Exploitation Context

Google TAG documented four separate nation-state exploitation campaigns using CVE-2023-37580 across a ten-week period from late June to late August 2023. Three of the four campaigns began before the official Zimbra patch was released on July 25, 2023 — the initial campaigns exploited the vulnerability as a zero-day. The fourth campaign, attributed to a Pakistan-linked group, began after the patch was public, indicating that post-patch exploitation continued as organisations delayed updating.

Winter Vivern (UAC-0114) is a threat actor attributed by multiple security firms to Belarusian intelligence services. It had previously targeted Ukrainian, Polish, and European government entities. CVE-2023-37580 represented an expansion to Moldova and Tunisia — specifically targeting government webmail accounts likely held by foreign ministry and diplomatic personnel.

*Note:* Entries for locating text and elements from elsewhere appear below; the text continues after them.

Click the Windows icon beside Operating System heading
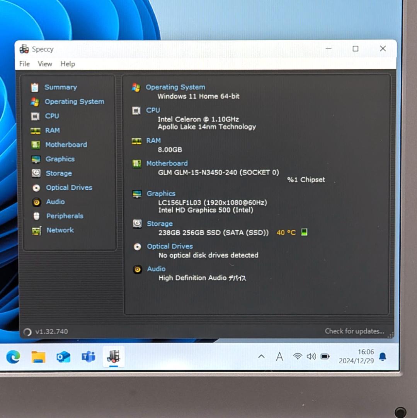Image resolution: width=417 pixels, height=418 pixels. 137,87
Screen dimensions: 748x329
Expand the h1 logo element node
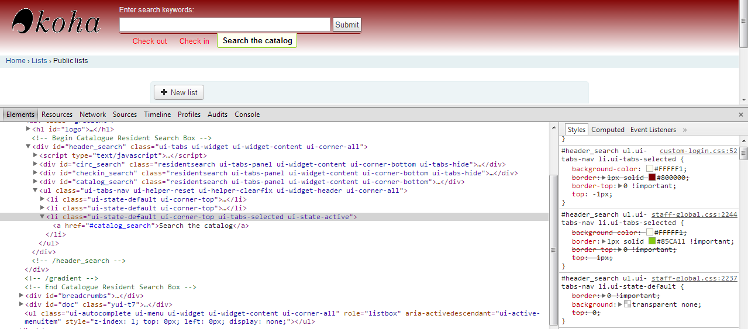coord(28,129)
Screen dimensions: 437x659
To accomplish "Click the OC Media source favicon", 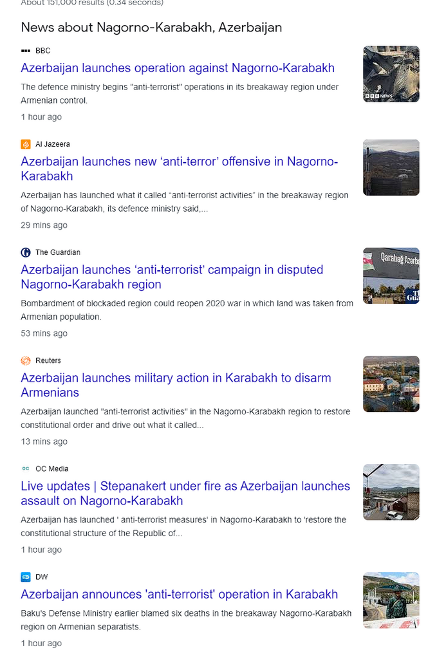I will tap(26, 469).
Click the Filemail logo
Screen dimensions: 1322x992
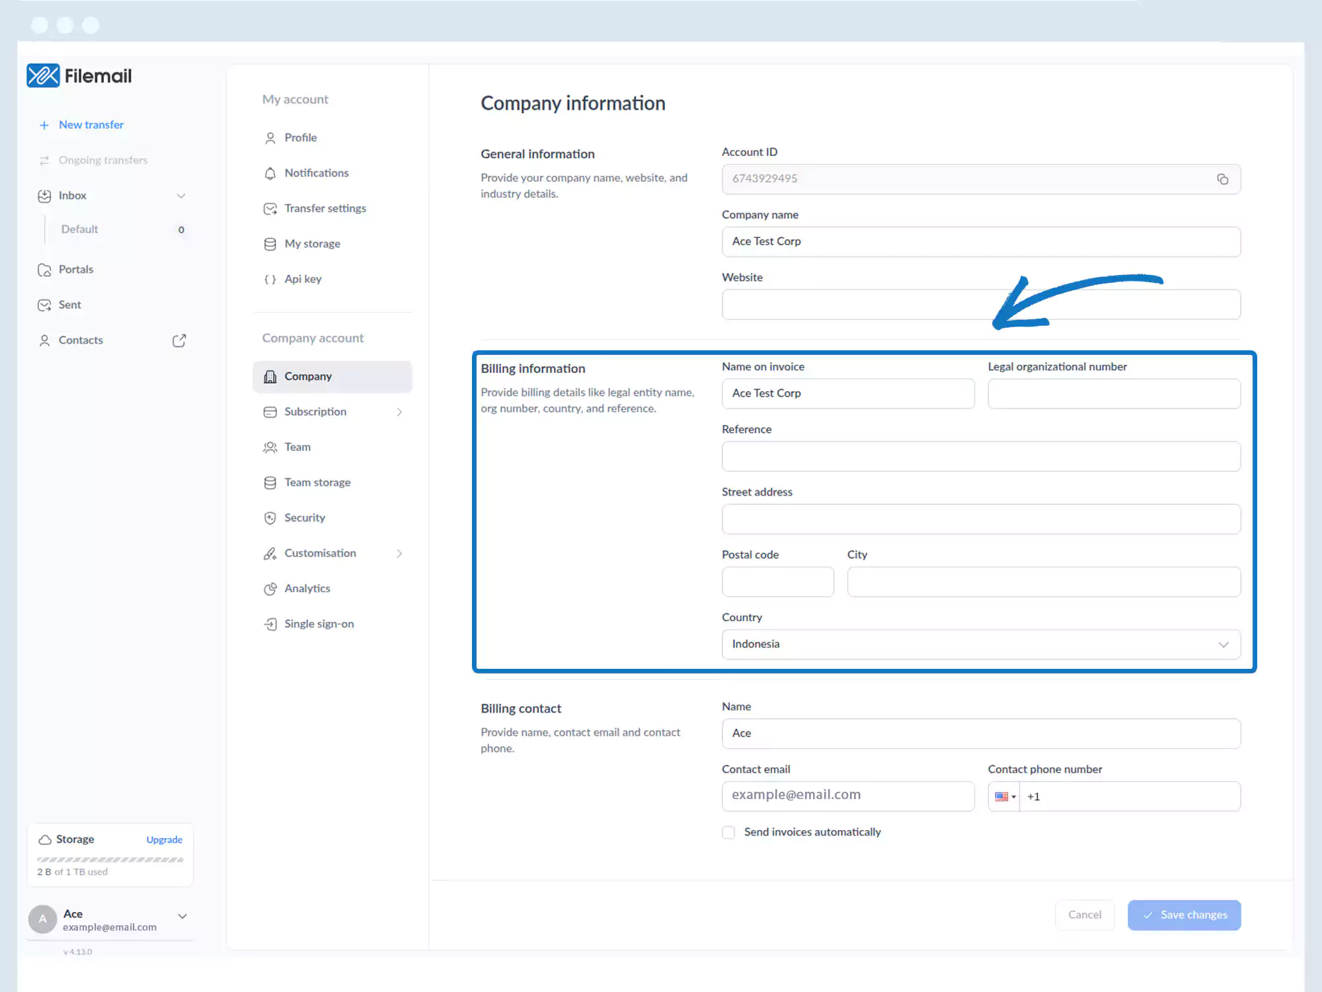pos(79,76)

A critical observation from Google TAG: "Most of this activity occurred after the initial fix became public on GitHub." The fix was merged to the public Zimbra GitHub repository before the official security advisory was published — making the vulnerability's existence and the patch's intent visible to any attacker monitoring the repository. Three independent groups were exploiting the zero-day when the fix appeared on GitHub; the fourth group appears to have picked it up after seeing the public fix. This demonstrates the importance of coordinated disclosure and the risk of publishing patches without simultaneous security advisories.

Remediation

1. Upgrade to ZCS 8.8.15 Patch 41 or later immediately. The fix is a single-parameter escaping change; upgrading is the only durable mitigation.
2. Warn users about phishing emails containing Zimbra webmail links from external sources. Reflected XSS requires the victim to click a crafted URL — user awareness is a secondary layer of defense.
3. Monitor for anomalous authenticated webmail activity following receipt of emails containing links to the Zimbra server itself. Look for unexpected API calls, session events from unexpected source IPs, or email filter rules created shortly after clicking an internal-looking link.
4. Review and invalidate active sessions on the server post-patch if the exploitation window may have overlapped with active sessions. Unexpired sessions may still be usable by attacker-held stolen cookies.
5. Consider migrating to the Modern UI (Iris) for high-value users — all confirmed exploitation of CVE-2023-37580 targeted the Classic Web Client.